About this task:
Repeat the lines from the line with "You are a GUI" to the line with "The width and" in the listing below, keeping both end lines and adding nothing.

Data to use:
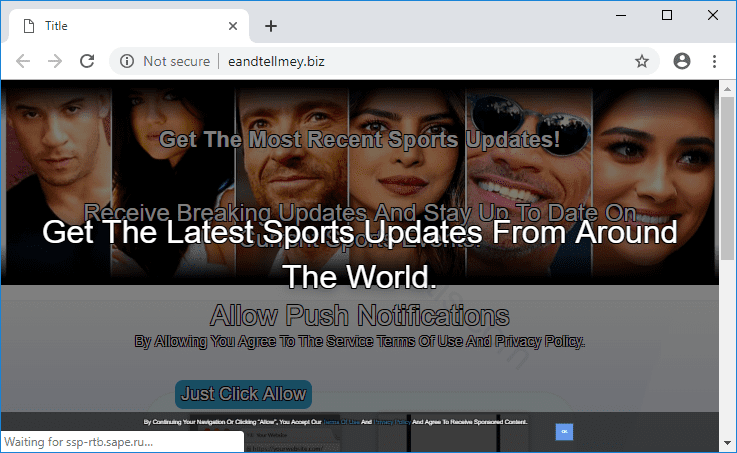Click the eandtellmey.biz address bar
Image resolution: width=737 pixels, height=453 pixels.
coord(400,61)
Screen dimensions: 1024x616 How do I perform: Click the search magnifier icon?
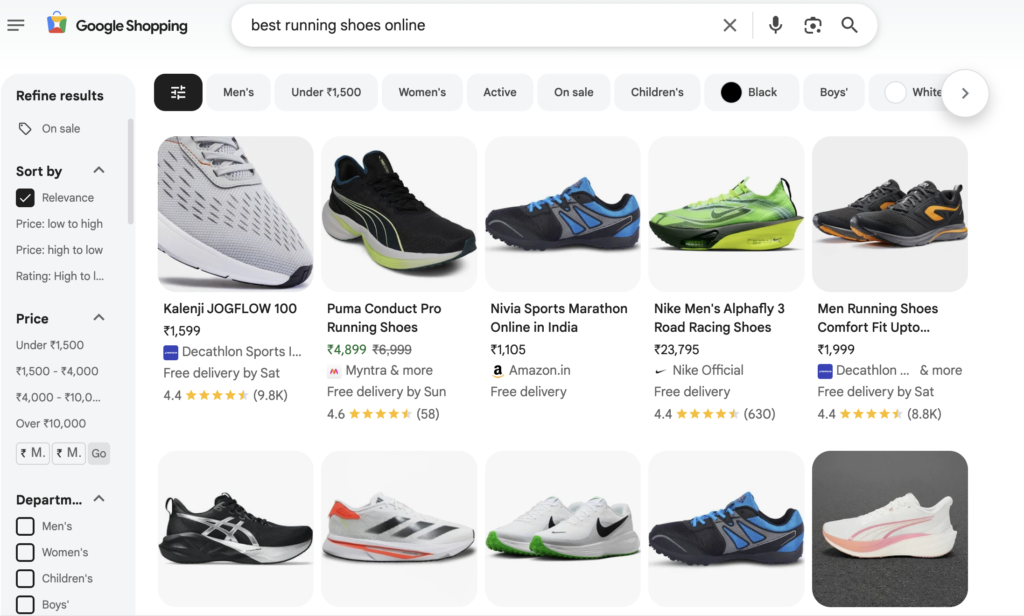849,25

* * *

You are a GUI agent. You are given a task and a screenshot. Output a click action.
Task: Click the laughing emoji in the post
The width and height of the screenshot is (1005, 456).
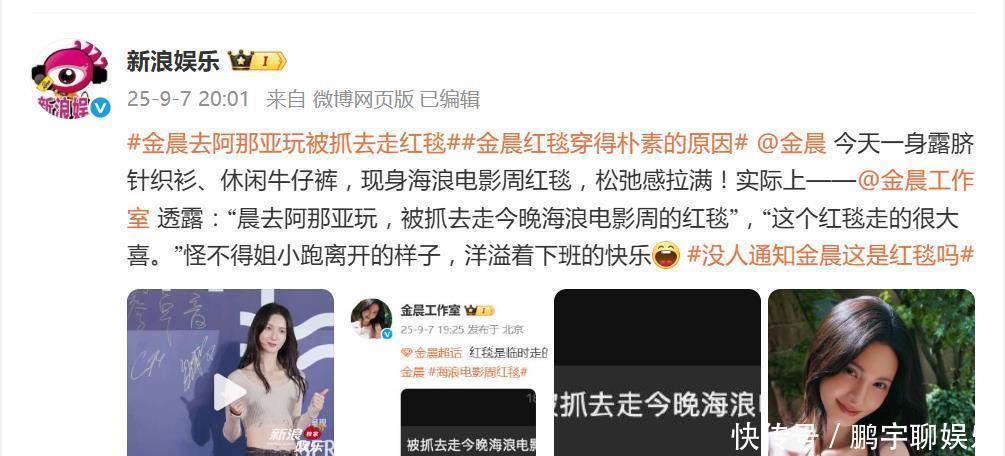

...

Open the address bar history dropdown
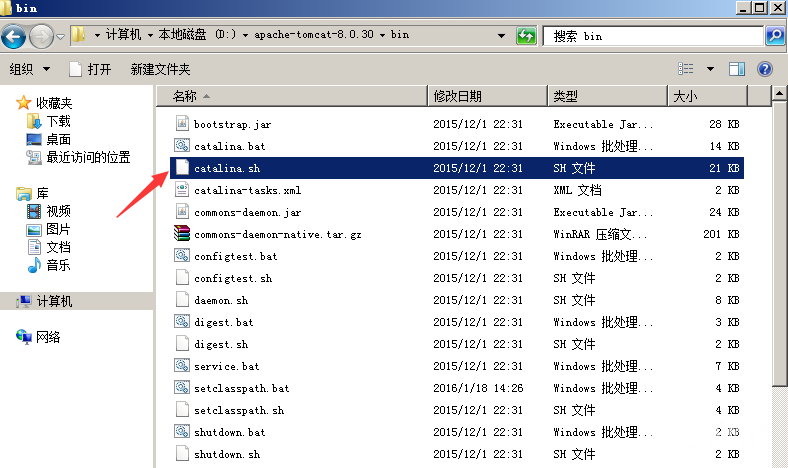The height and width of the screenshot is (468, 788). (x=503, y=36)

Response to this task:
You are a GUI agent. You are given a task and a screenshot. Output a click action.
Task: Click the laughing emoji in the post
The width and height of the screenshot is (1005, 456).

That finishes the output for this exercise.